Mobile technology is one of the fundamental building blocks of the country’s digital infrastructure. At the moment, the relationship between landowners and telecoms operators is governed by a Code originally drawn up in 1984 and which, most commentators agree, has long outlived its usefulness given the huge advances in digital technology in the intervening years. In order to incentivise telecom operators to invest in the mobile network, the government has agreed to update the Code as part of the Digital Economy Bill due to be enacted in early summer.

Most of the rights which the existing Code confers on operators are being retained but there is one major change which will affect landowners – the price the operators will pay for renting the land on which their equipment sits. The new Code proposes the introduction of a valuation scheme whereby the value of land is assessed on its value to the landowner rather than to the operator, similar to the system used by utility providers. This means that landowners with a contract under the new Code will not only be paid considerably less rent for having the mobile equipment on their land, they will also not benefit from additional payments from other operators sharing the site.

Other changes include:

  • Operators will have a new automatic right to upgrade, and to share apparatus with other operators, without giving landlords options to negotiate new terms or charge extra. This means that landowners will have no say on the size or amount of equipment installed.
  • Landowners and operators cannot opt out of the provisions of the Code.
  • The Code will not be retrospective and will only apply to contracts after the law has been enacted. Transitional arrangements will be put in place when existing contracts come up for renewal.
  • The Code confers rights to enter land for the purpose of maintaining, installing, upgrading and operating equipment.
  • The Landlord & Tenant Act 1954 will not apply to agreements under the new Code.

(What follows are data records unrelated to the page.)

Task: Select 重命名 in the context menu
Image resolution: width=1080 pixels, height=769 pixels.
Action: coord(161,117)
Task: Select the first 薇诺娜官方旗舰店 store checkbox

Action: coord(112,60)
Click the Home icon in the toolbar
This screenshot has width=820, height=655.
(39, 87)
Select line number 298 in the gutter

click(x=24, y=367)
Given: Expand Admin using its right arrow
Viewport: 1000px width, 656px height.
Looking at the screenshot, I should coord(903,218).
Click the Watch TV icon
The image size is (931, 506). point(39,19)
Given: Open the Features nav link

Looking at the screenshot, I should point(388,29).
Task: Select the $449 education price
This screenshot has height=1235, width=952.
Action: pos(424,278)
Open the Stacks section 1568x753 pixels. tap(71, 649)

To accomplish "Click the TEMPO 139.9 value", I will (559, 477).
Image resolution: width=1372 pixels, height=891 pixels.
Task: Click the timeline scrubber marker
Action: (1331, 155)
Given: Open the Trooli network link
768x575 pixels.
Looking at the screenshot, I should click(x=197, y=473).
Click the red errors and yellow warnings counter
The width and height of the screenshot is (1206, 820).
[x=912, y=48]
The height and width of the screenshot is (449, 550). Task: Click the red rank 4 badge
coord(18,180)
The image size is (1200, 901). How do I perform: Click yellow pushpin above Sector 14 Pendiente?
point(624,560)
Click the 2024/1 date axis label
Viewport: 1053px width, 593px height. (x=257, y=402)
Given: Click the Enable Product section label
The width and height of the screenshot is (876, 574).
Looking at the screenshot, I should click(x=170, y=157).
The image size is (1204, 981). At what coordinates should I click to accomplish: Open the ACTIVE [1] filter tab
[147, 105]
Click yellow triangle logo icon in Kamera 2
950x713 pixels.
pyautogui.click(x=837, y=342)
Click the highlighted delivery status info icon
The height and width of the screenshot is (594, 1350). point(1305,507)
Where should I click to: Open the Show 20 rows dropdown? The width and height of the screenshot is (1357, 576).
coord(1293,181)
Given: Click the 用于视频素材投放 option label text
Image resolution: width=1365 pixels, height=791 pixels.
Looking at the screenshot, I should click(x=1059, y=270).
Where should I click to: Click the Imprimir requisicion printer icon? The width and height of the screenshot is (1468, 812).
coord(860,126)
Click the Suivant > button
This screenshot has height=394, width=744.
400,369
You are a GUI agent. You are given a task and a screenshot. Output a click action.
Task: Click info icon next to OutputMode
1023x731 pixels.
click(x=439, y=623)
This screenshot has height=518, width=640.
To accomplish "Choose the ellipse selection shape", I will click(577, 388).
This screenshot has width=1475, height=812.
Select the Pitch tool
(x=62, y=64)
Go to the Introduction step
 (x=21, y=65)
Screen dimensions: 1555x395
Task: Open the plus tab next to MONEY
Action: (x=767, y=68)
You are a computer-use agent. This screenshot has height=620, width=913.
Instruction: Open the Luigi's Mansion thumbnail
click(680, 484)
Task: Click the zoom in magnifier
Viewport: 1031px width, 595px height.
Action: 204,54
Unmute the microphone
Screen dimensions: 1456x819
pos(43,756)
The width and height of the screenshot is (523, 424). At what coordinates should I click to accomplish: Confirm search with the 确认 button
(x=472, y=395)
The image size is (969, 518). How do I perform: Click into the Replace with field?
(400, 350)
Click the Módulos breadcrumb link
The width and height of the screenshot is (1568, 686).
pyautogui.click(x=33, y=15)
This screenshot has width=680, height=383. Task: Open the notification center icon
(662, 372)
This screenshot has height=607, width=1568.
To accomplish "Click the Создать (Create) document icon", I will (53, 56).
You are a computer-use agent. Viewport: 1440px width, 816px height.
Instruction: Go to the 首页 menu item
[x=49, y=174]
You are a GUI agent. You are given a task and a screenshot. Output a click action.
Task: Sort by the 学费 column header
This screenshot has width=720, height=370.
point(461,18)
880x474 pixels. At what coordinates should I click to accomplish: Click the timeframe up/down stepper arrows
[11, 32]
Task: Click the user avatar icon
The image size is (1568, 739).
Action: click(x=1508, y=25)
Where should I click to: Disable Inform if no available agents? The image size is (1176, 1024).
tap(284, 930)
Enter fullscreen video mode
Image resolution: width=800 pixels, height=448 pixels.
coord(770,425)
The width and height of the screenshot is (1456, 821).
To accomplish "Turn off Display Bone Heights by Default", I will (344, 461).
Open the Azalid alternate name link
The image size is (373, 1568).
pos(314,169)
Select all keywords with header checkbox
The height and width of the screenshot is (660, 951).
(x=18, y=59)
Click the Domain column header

The new Code is expected to come into force once Ofcom has completed its consultation on the proposed code of practice, standard terms and template notices, and amended them accordingly. The consultation period ends on 2 June and the new Code is likely to be operational shortly afterwards. In light of this, if you are proposing to enter into a new arrangement with a telecoms provider you may wish to consider very carefully whether this is something you wish to proceed with. If you already have a lease in place with a telecoms provider which is due for renewal then we strongly recommend seeking legal advice in order to understand the full impact of the new Code on you.

There is also little comfort for landowners wishing to terminate contracts, or not enter into them in the first place as a result of the changes. If an operator deems a particular site is necessary to maintain the network, they can still compel a landowner to agree to terms via a court order. The government has made it clear that the country’s digital infrastructure is too important to be subject to the vagaries of the market which is why the operators have landowners over a barrel.